LOS ANGELES Tenet Healthcare responds to U.S. probe



News of the management shuffle sent the chain's shares tumbling more than 30 percent.
LOS ANGELES (AP) -- Tenet Healthcare Corp. will review and possibly adjust its prices in response to the federal government's investigation of whether the company overbilled Medicare.
Tenet also said two of its top executives have left the company, the nation's second-largest hospital chain, which is based in Santa Barbara, Calif.
Thomas Mackey, 54, chief operating officer since 1999, retired after 17 years. David Dennis, 53, Tenet's chief financial officer since 2000, resigned. Trevor Fetter was named to the new position of president. Stephen Farber was promoted from treasurer and senior vice president to succeed Dennis.
The management shuffle was announced Thursday before a company conference call that stretched more than three hours.
Leery investors sent company shares tumbling more than 30 percent, or $8.70, in extended trading Thursday.
Jeffrey Barbakow, Tenet's chairman and chief executive, acknowledged to investors in a conference call that the company's "aggressive" pricing policy resulted in a higher-than-average number of special payments for costly procedures, such as heart surgeries.
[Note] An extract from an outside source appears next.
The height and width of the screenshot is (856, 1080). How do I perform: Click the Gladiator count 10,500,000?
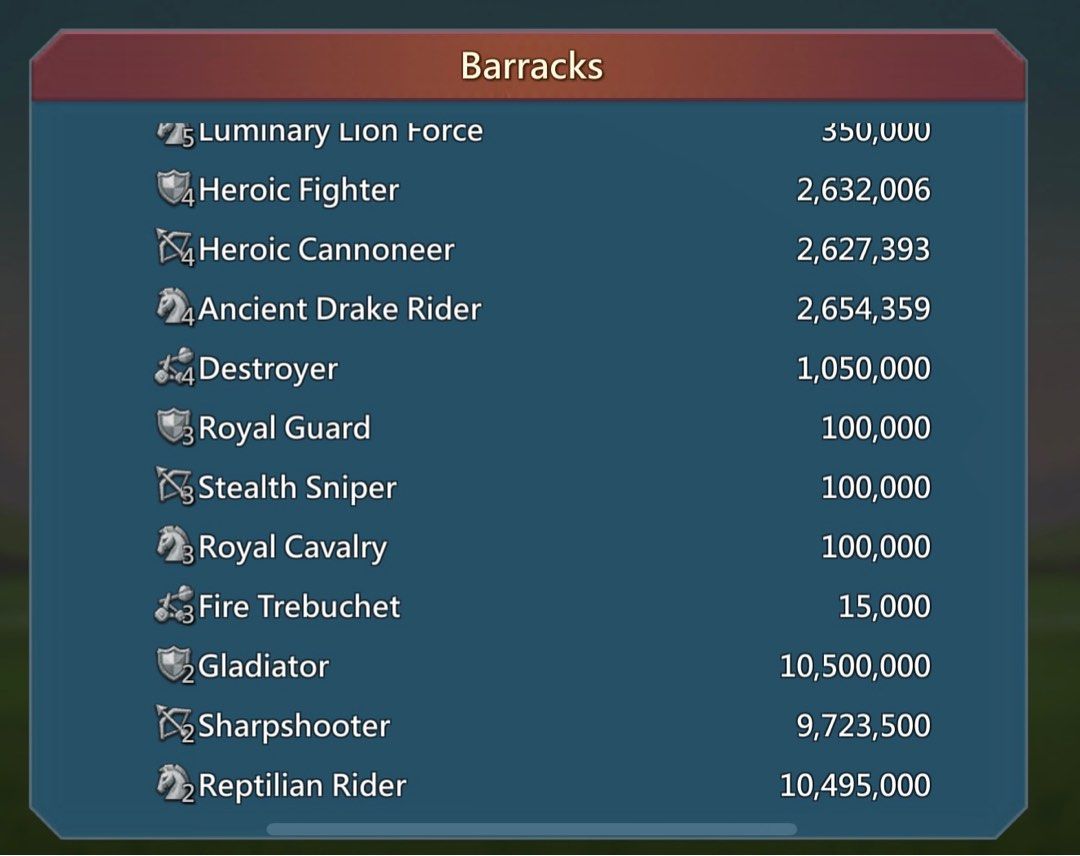(x=855, y=666)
He denied that Mackey and Dennis were forced to resign in response to the federal audit, saying they decided to step down because of the company's management restructuring.
Audit planned
The U.S. Department of Health and Human Services said Wednesday it will audit so-called government "outlier" payments at several Tenet hospitals. The payments are meant to reimburse hospitals for expenses above the rate Medicare pays for certain conditions.
Tenet's policy of pricing services higher than some competitors does not violate Medicare regulations -- but it does give a perception of the company that it ought not have, Barbakow said.
"The actions I am taking to form a new management team and to take a fresh look at our approach to pricing are not a signal that our fundamental strategy is flawed or the result of any impropriety," he said.
Barbakow said Tenet expects to outpace the national average for outlier payments because many of its hospitals have costlier open heart surgery and teaching programs.
But the main reason the payments were higher than average was Tenet's expensive prices, particularly at 11 of its 113 hospitals, which made up 56 percent of the outlier payments in 2002, the company said.
Seven of those 11 hospitals are in California, with three in Pennsylvania and one in Texas.
The company's outlier payments more than doubled between fiscal years 2000 and 2002. The payments totaled $763 million in 2002, $564 million in 2001 and $351 million in 2000, according to figures the company released Thursday.
The FBI, meanwhile, is investigating allegations that two doctors who practice at a Tenet hospital in Redding performed unnecessary heart surgeries. The Redding probe is not related to the Medicare audit.